- Digital cover

Studio album by Tomorrow X Together
- Released: October 13, 2023
- Studio: Hybe (Seoul); SummerChild; Jutes; Cosmos Stockholm; Studio Icon; Carrot Express (Seoul); Rock Mafia (Santa Monica); Andara (Phuket); Uno Mas (Brentwood); Phantom Field; Black Barn; Realworld; Legends Only; Sawpad; Ourtepid; Love & Melody; Patriot (Los Angeles); Summerfield (Birmingham);
- Genre: K-pop; pop rock; alternative rock; synth-pop; new wave;
- Length: 26:14
- Language: Korean; English;
- Label: BigHit; Republic;
- Producer: El Capitxn; Zenur; "Hitman" Bang; Rock Mafia; Ryan Tedder; Tyler Spry; Slow Rabbit; Ghstloop; James Keys; Evan Gartner; Supa Dups; Dwilly; Orion Meshoror; Max Schneider; Han Roro; Jin Dong-wook; Maiz; Revin; Beomgyu; Grant Boutin;

Tomorrow X Together chronology
| Sweet (2023) | The Name Chapter: Freefall (2023) | Minisode 3: Tomorrow (2024) |

Singles from The Name Chapter: Freefall
- "Do It Like That" Released: July 7, 2023; "Back For More" Released: September 15, 2023; "Chasing That Feeling" Released: October 13, 2023;

= The Name Chapter: Freefall =

The Name Chapter: Freefall is the fifth overall studio album by South Korean boy band Tomorrow X Together. It was released through BigHit Music and Republic Records on October 13, 2023.

## Provided material
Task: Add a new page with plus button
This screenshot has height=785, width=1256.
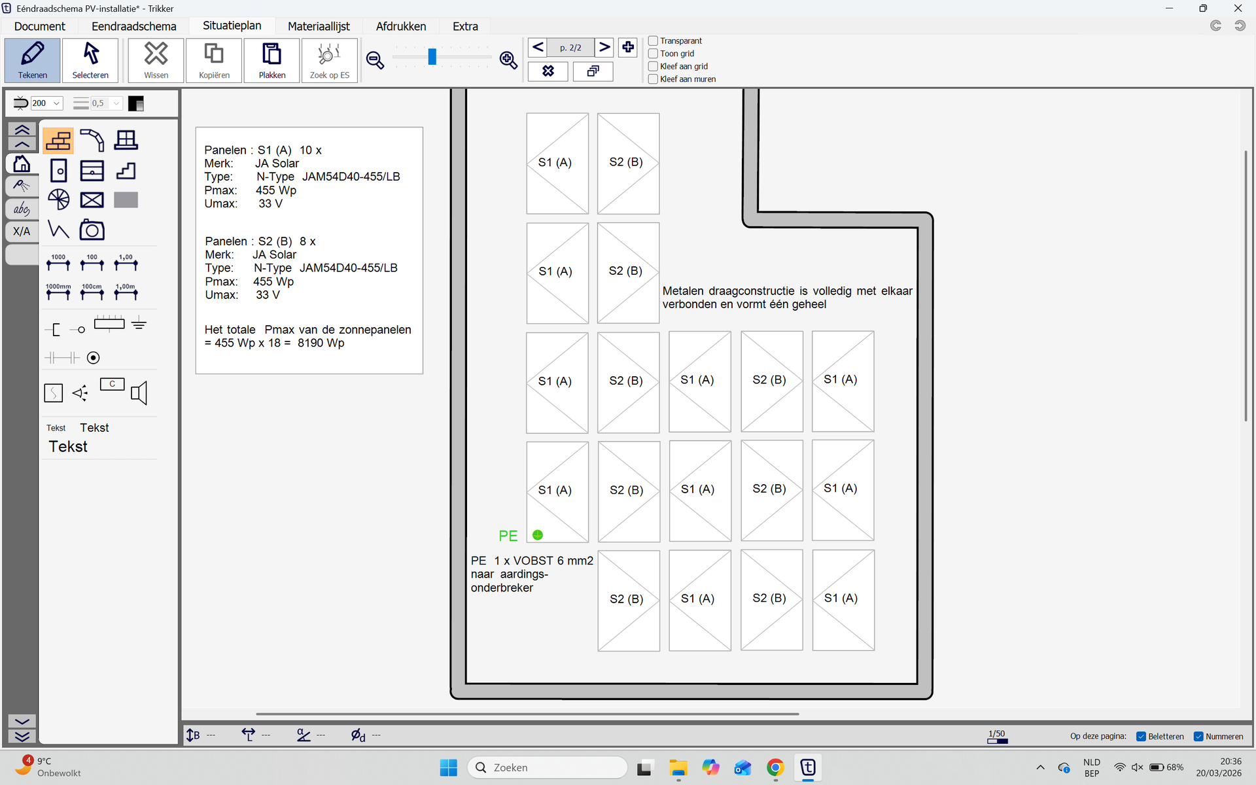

## Given task 1
Explain in one to three sentences how the release of the single "Chasing That Feeling" lines up with the release of the album in the album summary.
## Given task 2
List every genre given for the album in the album summary.
The lines after the album summary come from a different source.

## Expected output 1
"Chasing That Feeling" was released on October 13, 2023, the same day as the album. The other two singles, "Do It Like That" and "Back For More," came out earlier, on July 7 and September 15, 2023.

## Expected output 2
- K-pop
- pop rock
- alternative rock
- synth-pop
- new wave